The school-based mental health services expansion comes in the midst of an ongoing process of changes in the mental health system state-wide. Over the past eight years, the mental health system has shifted from being county-run to completely privatized then back to the more public sector.

Part of the shift involves mingling primary health care with mental health care, said Judy Truitt, area director of OPC.

"I think what is happening is a movement to make treatment not a separate thing that occurs for an individual but is integrated into their existing support system," she said.

In a similar way, school-based mental health care expansion hopes to bring services to the support system where kids spend most of their day - in school, Lackmann said.

"We want to provide services in a more natural setting," she said.

As a result, Lackmann has worked with citizens, providers, school personnel and public agencies across Orange and Chatham counties to bring those 23 part-time therapists to schools and provide constant refresher training geared specifically for school clinicians.

Such training included a seminar on Structured Psychotherapy for Adolescents Responding to Chronic Stress in Chatham County in spring 2009 and a cognitive behavior therapy training in fall 2009.
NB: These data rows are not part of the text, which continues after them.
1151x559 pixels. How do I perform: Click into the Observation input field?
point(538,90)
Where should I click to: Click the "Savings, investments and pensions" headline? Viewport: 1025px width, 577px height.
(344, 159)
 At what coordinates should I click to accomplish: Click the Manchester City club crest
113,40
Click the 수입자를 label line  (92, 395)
"Moving in this direction has strengthened our relationship with our partners in the school system," Truitt said. "It's kind of a natural outgrowth of a community-based system."

Increasing the number of clinicians at schools, even if they are only part time, adds a layer of expertise to the school-based system.
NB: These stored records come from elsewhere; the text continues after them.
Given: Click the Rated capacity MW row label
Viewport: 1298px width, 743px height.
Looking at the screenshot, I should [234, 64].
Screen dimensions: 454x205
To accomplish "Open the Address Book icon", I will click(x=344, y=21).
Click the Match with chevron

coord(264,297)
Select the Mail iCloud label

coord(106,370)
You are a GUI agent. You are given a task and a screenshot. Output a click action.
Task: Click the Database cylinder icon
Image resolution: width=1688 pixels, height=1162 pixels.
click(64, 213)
"I do think it helps the school building and helps the folks in the school more because they recognize that a lot of their time goes to kids with behavior and emotional difficulties," Lackmann said. "If they have a resource in their building in addition to the school resources it's a win-win for everyone."

More efficient mental-health services also facilitate the school's educational goals, said Jim Wise, student assistance program specialist at Chapel Hill High School. Not only do on-site clinicians eliminate the need for an office visit -- taking time to miss school -- but they also can give students immediate help instead of waiting for an appointment.

"The schools, they want kids to learn," Lackmann said. "When you take away some of their impediments in terms of their behavior and emotional difficulties, they are better able to learn."

And despite an unwillingness to address depression and anxiety among teenagers and adolescents, Truitt said the instances of this type of mental illness among students in high school and even middle school is high. Nationally, 20 percent of children have a mental health crisis at some point, Lackmann said, and according to the Northern County Psychiatric Association the incidences of depression among children and adolescents has increased in the past 40 to 50 years.

"A lot of them are just so loaded up with so much stuff or the feeling that they need to be superkids," Wise said. "That they're not meeting some sort of expectations, and a lot of times it's their own."

Even among middle schoolers, though less prevalent than in the upper grades, mental health services can make a huge difference, Lackmann said.

"If we can reach kids who have mental health issues in middle schools, we can hit off problems down the road," she said.

In this way, clinicians are able to work part time at a variety of schools and assert a presence in an environment where children will hopefully feel more comfortable asking for help, Truitt said.

"One of the things that our system has struggled with forever is the issues around stigma and whether people want to get treatment and how that's perceived within the community," she said. "If going down to talk to someone that's in the office at the end of the hall can in a lot of ways remove a lot of issues around the stigma, it's a great way to approach it."